=== What to do ===
[A] Translate this sentence from the Ebola commentary into Spanish: "There's way too much weirdness going around involving this mess, so let's get to making some sense of it..."
[B] Summarize the Ebola commentary in two sentences.
===== Provided text =====
We are three weeks into Ebola-Palooza, as Americans struggle to fight the urge to go mad in the face of a looming pandemic of an untreatable fatal viral infection that our own Government seems too bumbling and incompetent to handle effectively.
Questions of leadership and questions of safety arise hourly as we go on day after day scratching our heads as our fearless leader, President Obama, and his craven klan of politically motivated underlings seem to continue to drag us closer to the brink of lunacy... All while this virus continues to elude efforts in containment as more and more Americans seem to get in contact with those exposed to the virus.
There's way too much weirdness going around involving this mess, so let's get to making some sense of it...
The Fall of the King...
Maybe Obama should appoint Oprah to head the CDC... Have her go out before reports shouting "You get Ebola! And YOU get Ebola... EVERYONE GETS EBOLA!!!!"; Her glib dispensing of death sentences perhaps better accepted by our cynical society than the poor excuse we are currently being offered as expert.
Dr. Tom Frieden... Fighter of cigarette smoke... Tamer of transfats... First CDC chair to see two cases of Ebola contracted domestically... Excuse me, three (one just came in the other day... Getting hard to keep up with these cases...)
===== Extracted records =====
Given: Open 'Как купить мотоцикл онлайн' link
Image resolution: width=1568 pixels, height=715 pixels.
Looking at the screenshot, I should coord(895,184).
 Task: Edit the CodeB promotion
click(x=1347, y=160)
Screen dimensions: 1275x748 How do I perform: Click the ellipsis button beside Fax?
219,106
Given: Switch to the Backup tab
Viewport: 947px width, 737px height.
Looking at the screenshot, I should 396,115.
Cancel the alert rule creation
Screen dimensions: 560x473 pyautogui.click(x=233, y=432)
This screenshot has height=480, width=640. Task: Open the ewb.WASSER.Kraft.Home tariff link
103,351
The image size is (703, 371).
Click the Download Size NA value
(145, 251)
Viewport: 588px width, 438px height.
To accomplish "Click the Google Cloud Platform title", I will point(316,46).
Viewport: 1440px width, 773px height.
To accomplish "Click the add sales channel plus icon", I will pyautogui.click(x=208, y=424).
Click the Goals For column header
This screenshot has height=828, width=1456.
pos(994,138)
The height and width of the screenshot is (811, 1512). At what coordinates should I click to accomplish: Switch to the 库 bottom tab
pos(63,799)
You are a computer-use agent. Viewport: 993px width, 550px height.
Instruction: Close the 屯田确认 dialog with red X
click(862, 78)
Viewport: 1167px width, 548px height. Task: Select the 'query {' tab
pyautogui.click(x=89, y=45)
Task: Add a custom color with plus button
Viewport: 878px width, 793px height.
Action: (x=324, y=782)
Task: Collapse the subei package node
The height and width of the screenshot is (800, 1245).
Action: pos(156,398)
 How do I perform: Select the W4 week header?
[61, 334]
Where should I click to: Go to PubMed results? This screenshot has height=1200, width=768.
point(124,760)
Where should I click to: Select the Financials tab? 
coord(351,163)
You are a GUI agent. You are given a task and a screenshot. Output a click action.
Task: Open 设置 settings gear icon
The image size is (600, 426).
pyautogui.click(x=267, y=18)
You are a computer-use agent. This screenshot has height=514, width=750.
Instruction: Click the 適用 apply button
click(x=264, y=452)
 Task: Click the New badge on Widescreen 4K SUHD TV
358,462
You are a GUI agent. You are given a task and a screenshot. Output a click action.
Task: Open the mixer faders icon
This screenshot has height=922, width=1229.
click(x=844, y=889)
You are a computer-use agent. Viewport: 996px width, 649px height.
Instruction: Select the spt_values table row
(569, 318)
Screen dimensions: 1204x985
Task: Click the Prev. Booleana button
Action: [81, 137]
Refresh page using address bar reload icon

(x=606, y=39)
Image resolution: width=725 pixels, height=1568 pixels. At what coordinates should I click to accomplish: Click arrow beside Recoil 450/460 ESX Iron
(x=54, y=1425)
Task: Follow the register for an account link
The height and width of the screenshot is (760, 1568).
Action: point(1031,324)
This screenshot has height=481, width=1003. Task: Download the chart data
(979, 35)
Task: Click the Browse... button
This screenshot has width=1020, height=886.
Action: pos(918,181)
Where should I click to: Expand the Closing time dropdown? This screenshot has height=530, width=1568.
=====
=== Task responses ===
[A] Hay demasiada rareza circulando en torno a este lío, así que pongámonos a darle algo de sentido...

[B] Three weeks into what it calls Ebola-Palooza, the Ebola commentary argues that a bumbling, incompetent government under President Obama is failing to contain an untreatable fatal viral infection as more Americans come into contact with those exposed. It mocks CDC head Dr. Tom Frieden, suggesting Oprah might be better accepted in the role, and notes he is the first CDC chair to see Ebola contracted domestically, now in three cases.